Lehár schrieb zunehmend für geschulte Opernstimmen. Der grandiose Singschauspieler Louis Treumann hatte schon recht, wenn er die Rolle des Jozsi in „Zigeunerliebe´“ mit der Frage ablehnte: „Bin ich der Caruso?“ Die Sprechtexte können zwar ermüdende Längen erreichen, aber die Tendenz geht zu langen, durchkomponierten Finali im regen Wechsel zwischen Gesang, Melodrama und Tanz. Im Orchester herrschen oft dunkle Farben vor im Dialog mit der schwebenden Süße der hohen Geigen. Verblüffend, weil in Operetten ungewohnt, sind Bläsersoli von Saxophonen, Harfen-Glissandi oder der Einsatz von Celesta, Glockenspiel und Tambourin. Lehár lässt, völlig ungewohnt für die Kunstform, vereinzelt sogar Partituren schon vor der Premiere drucken („Frasquita“, 1922). Oder er arbeitet bis zwei Tage vor der Uraufführung an der Fertigstellung, wie an der mit Tinte geschriebenen „Zarewitsch“-Partitur mit 425 Seiten von 1926/27. Mit dem Vermerk nach dem Finale: „Mit Gott!!! 2 h früh beendet!“. Der Nachtarbeiter Lehár schreibt, wie Anton Bruckner, unter seine Partituren „Mit Gott“.

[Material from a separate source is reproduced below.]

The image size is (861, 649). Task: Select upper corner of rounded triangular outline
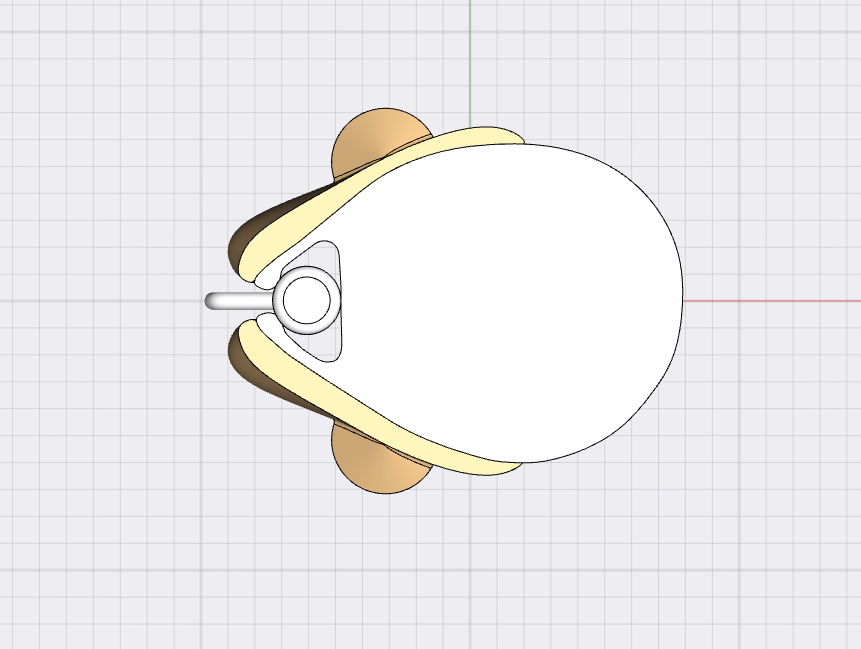(328, 247)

Ähnlich den Salzburger und Bregenzer Festspielen hofft auch das Lehár Festival Bad Ischl bis zuletzt - auch hier will man erst am 31. Mai entscheiden, ob es stattfinden wird. Geplant ist es für 11. Juli bis 30. August - www.leharfestival.at
Die Villa in Bad Ischl erwarb Franz Lehár im Jahre 1912. Bis zu seinem Tod 1948 verbrachte er fast alle Sommer in Bad Ischl. Im „Stöckl“, dem Nebengebäude der Villa, wird bald ein Opettenarchiv zur Verfügung stehen. In Zusammenarbeit der Stadtgemeinde mit dem Bundesdenkmalamt und der Kulturdirektion des Landes OÖ laufen Vorarbeiten für eine umfassende Renovierung der Lehár Villa.